Collected data
━━━━━━━━━━━━━━━━
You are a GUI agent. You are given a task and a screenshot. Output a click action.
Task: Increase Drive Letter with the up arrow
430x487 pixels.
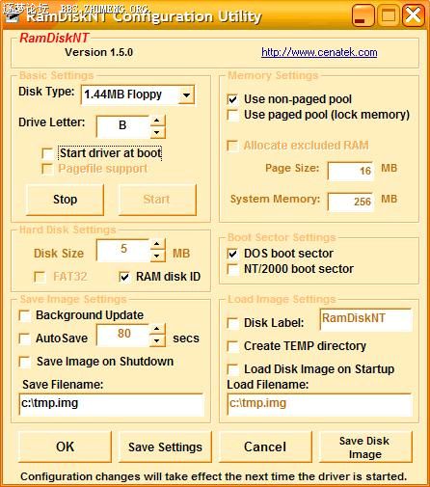(157, 121)
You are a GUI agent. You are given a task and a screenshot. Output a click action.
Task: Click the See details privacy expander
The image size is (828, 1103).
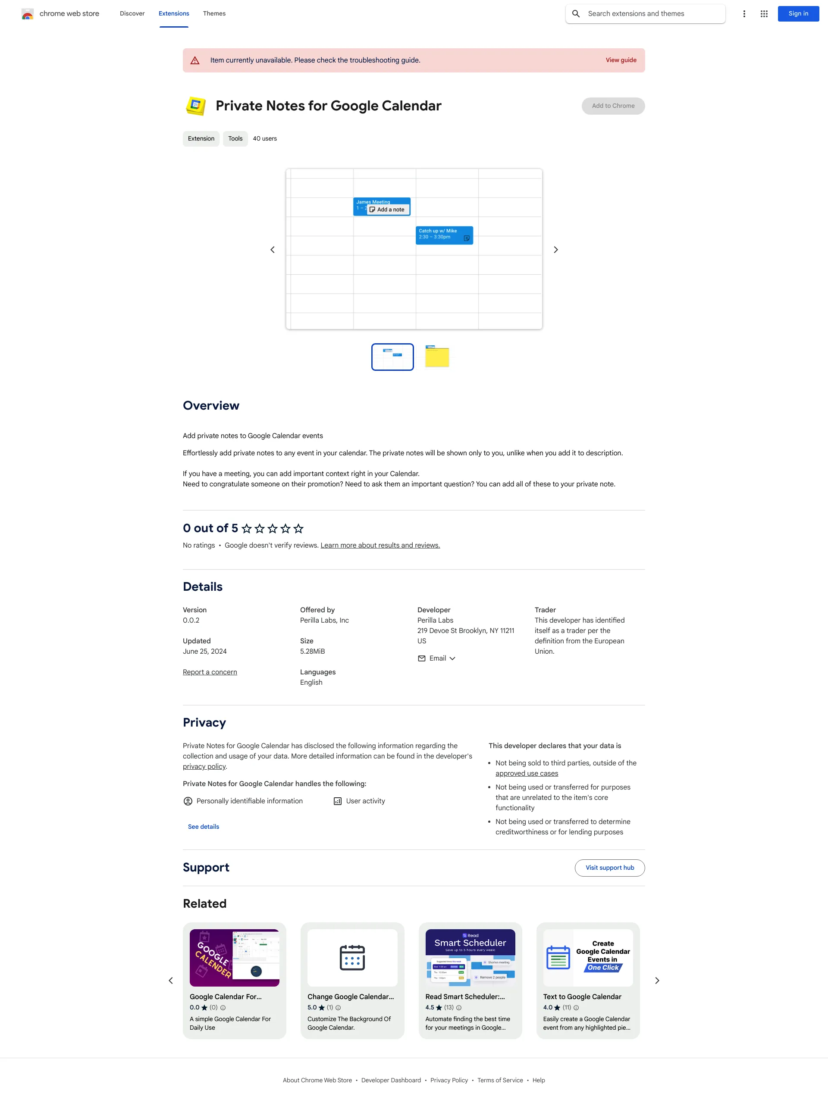point(204,827)
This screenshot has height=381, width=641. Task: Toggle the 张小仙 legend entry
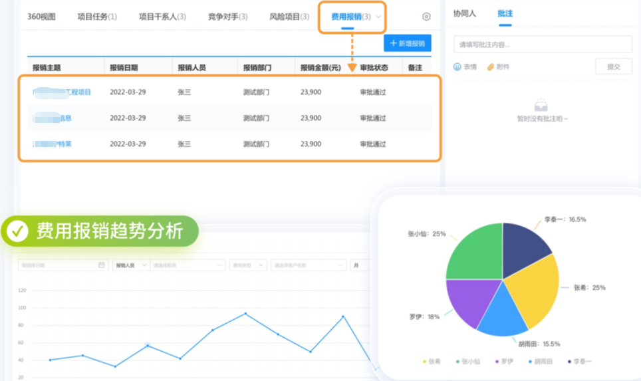pyautogui.click(x=467, y=361)
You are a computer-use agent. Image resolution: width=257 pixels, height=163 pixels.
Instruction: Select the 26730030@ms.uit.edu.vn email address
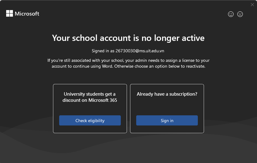click(140, 51)
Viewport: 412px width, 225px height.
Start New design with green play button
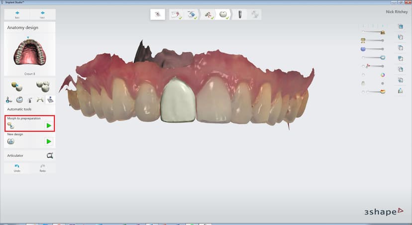(x=48, y=141)
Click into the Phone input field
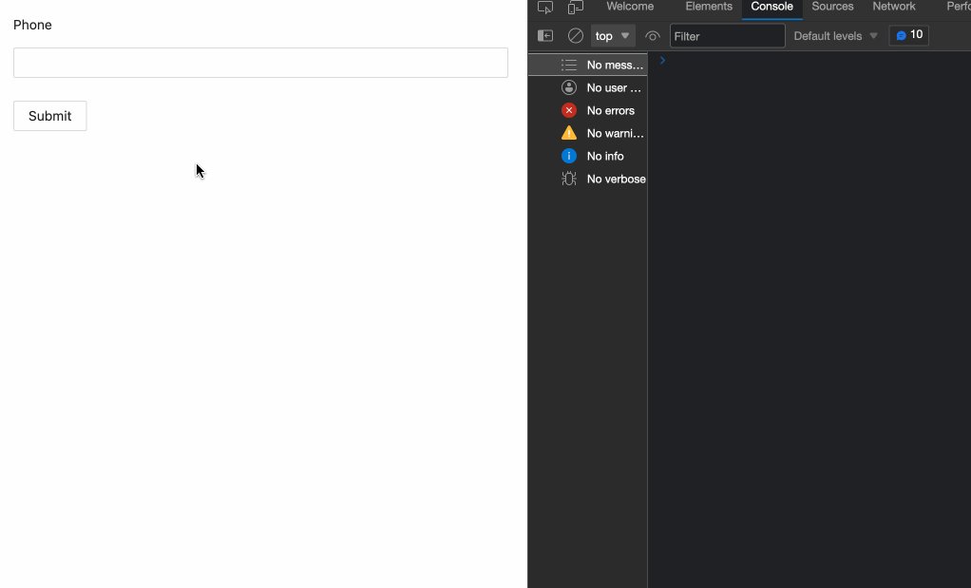 (260, 63)
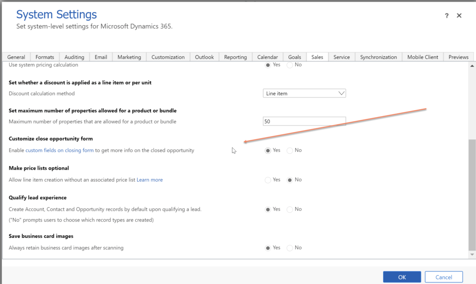Open the help question mark icon
The height and width of the screenshot is (284, 476).
tap(447, 16)
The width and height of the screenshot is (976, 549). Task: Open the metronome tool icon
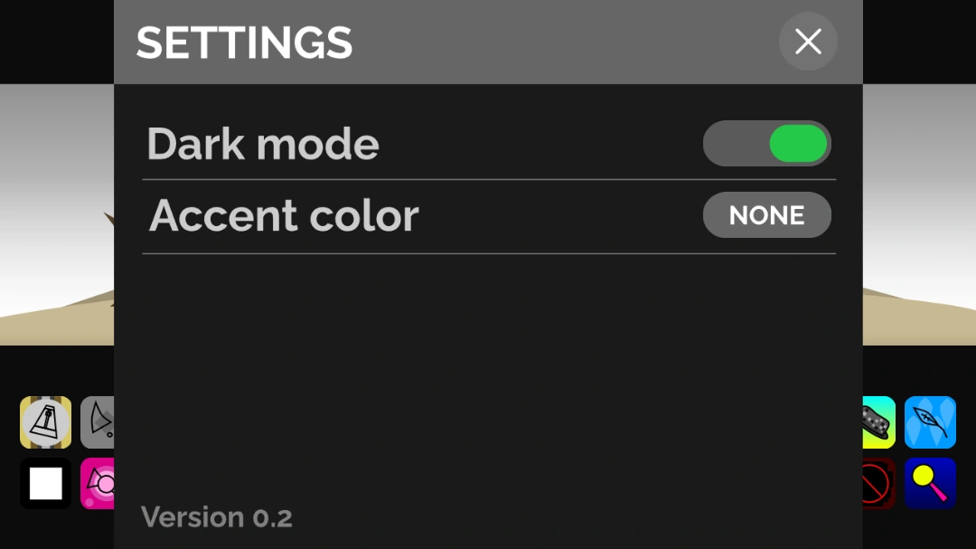(45, 422)
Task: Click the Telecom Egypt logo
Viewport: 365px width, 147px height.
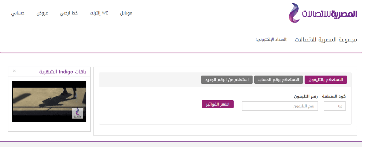Action: 323,13
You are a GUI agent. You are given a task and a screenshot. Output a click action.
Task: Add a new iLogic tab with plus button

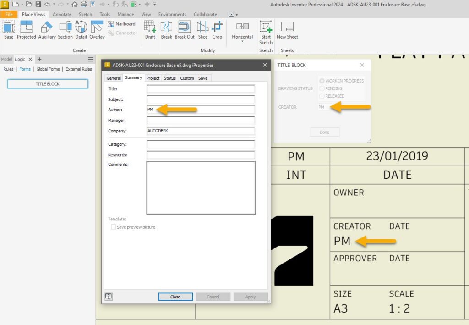pyautogui.click(x=39, y=59)
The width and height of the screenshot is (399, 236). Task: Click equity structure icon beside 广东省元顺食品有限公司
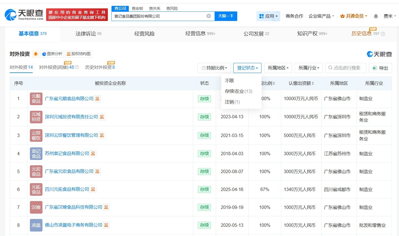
━━━━━━━━━━━━━━━━
Exactly reproduce each record, leaving out any pictures.

You are a GUI agent. You are given a task and a screenshot. Output a click action.
Task: Increase Drive Letter with the up arrow
430x487 pixels.
(157, 121)
You are a GUI agent. You are given a task and a screenshot. Output a click action.
Task: Click the See details privacy expander
The image size is (828, 1103).
point(204,827)
This screenshot has height=381, width=641. Task: Toggle the 张小仙 legend entry
pyautogui.click(x=467, y=361)
You are a computer-use agent. Image resolution: width=257 pixels, height=163 pixels.
Instruction: Select the 26730030@ms.uit.edu.vn email address
click(140, 51)
Viewport: 412px width, 225px height.
Start New design with green play button
(x=48, y=141)
Click into the Phone input field
 (260, 63)
Open the help question mark icon
The height and width of the screenshot is (284, 476).
tap(447, 16)
The width and height of the screenshot is (976, 549). Task: Open the metronome tool icon
(45, 422)
Task: Click the Telecom Egypt logo
Viewport: 365px width, 147px height.
Action: 323,13
You are a GUI agent. You are given a task and a screenshot. Output a click action.
Task: Add a new iLogic tab with plus button

pyautogui.click(x=39, y=59)
The width and height of the screenshot is (399, 236). Task: Click equity structure icon beside 广东省元顺食品有限公司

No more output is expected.